莫金陡然想起一事,忙道:“是…是…异体孵化!双宿主携带!许多寄生虫都采用这种方式繁殖!”他想起索瑞斯告诉过他,双宿主携带中最有代表性的便是疟疾,疟原虫的孢子在人体肝细胞和红细胞内进行寄生发育,成熟后分裂成许多雌雄配子浸入血液。蚊子将血液吸收之后,雌雄配子在蚊子体内结合成合子,再发育成孢子囊,囊内是成千上万的孢子,当蚊子再叮咬人的时候,孢子再进入人体,如此循环往复,发展壮大。
至此卓木强巴和莫金才明白,难怪这些人如此消瘦,敢情他们吃的东西,营养大多被这种寄生虫吸收掉了,人吃蜘蛛,蜘蛛又吃人,这种寄生虫便在人和蜘蛛间传来传去,三者形成了复杂的共生体系。
“饿殍之蛊!”卓木强巴也想起来了,工布村志中记载,犯贪食,暴饮戒,下饥饿地狱,施以饿殍之蛊,形销骨立,腹陷如舟,终日进餐,永感饥饿。
他还未来得及给莫金解释,那个吐出无数寄生虫的男子突然尖叫起来,啸声如鼠,尖锐刺耳,但传得极远。莫金猛醒道:“制止他!”而在他说话的同时,卓木强巴早是一个箭步上前,一个手刀将那个男子斩晕过去,他在狼群中生活多日,对这种啸声的意义十分熟悉,虽然那个男子发音与狼不同,但是这种尖锐远播的啸声,令卓木强巴马上想起了狼群的集结嚎。

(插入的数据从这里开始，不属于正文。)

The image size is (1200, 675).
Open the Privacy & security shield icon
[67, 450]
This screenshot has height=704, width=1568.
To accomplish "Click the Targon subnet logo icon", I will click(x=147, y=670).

卓木强巴一拉莫金道:“别管他们了,想办法离开这里。”
莫金脸皮一跳,沉声道:“恐怕有些困难。”探灯照处,一双双老鼠般的眼睛从石柱中闪现出来,漆黑发亮。
方才离开的那一男一女去而复返,不知带来了多少生活在地底的人。他们一个个身高不过一米四五,手脚长度却几乎达到一米,在细细的支架臂上攀援如飞,如履平地,由于身体极轻,在那细胳膊细腿的蹬弹之间,也能跃起甚远。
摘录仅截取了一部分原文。